To make that work for an SSLSocket of your own, all you need to to is create a plaintext socket, issue an HTTP CONNECT command on it, check the response for 200, and then wrap it in an SSLSocket.

EDIT When sending the CONNECT command, you must not close the socket, of course; and when reading its reply you must not use a BufferedReader, otherwise you will lose data; either read the line by hand or use DataInputStream.readLine(), despite its deprecation. You also need to follow RFC 2616 entirely.

Answer 2

You have to use javax.net lib . you can archive to your target using javax.net.ssl.*.

I think you can get solution using oracle docs. Here is the link for that.
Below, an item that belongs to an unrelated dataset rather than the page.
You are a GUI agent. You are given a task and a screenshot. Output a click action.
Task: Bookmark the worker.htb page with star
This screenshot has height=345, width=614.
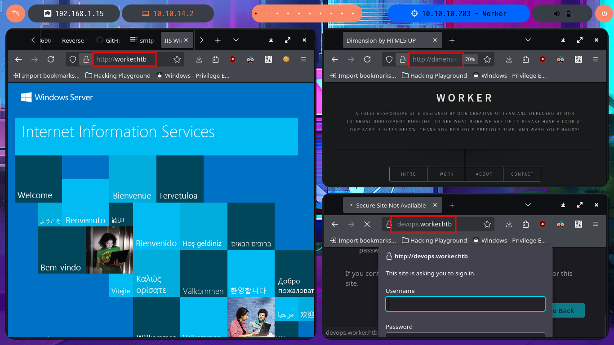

SSLSocketClientWithTunneling

Answer 3

Combine MacDaddy's answer and Viktor Mukhachev's comment, use SSLSocket over a Socket over a Proxy.

Code:

import javax.net.ssl.SSLSocket;
import javax.net.ssl.SSLSocketFactory;
import java.io.IOException;
import java.io.InputStream;
import java.net.InetSocketAddress;
import java.net.Proxy;
import java.net.Socket;
import java.nio.charset.StandardCharsets;

public class SSLThroughProxy {
    public static void main(String[] args) throws IOException {
        final String REQUEST = "GET / HTTP/1.1\r\n" +
                "Host: github.com\r\n" +
                "Connection: close\r\n" +
                "\r\n";

        Proxy proxy = new Proxy(Proxy.Type.HTTP, new InetSocketAddress("your-proxy-host", 8080));
        Socket socket = new Socket(proxy);

        InetSocketAddress address = new InetSocketAddress("github.com", 443);
        socket.connect(address);

        SSLSocketFactory sslSocketFactory = (SSLSocketFactory) SSLSocketFactory.getDefault();
        SSLSocket sslSocket = (SSLSocket) sslSocketFactory.createSocket(socket, address.getHostName(), address.getPort(), true);
        sslSocket.startHandshake();

        sslSocket.getOutputStream().write(REQUEST.getBytes());

        InputStream inputStream = sslSocket.getInputStream();
        byte[] bytes = inputStream.readAllBytes();
        System.out.println(new String(bytes, StandardCharsets.UTF_8));

        sslSocket.close();
    }
}

Answer 4

I don't have time to test/write a targetted solution now, however Upgrading socket to SSLSocket with STARTTLS: recv failed seems to cover the basic problem.

In your case, you need to connect to the proxy, issue a proxy connect, then upgrade the connection - essentially you CONNECT takes the place of the STARTTLS in the referenced question, and the check for " 670 " is not needed.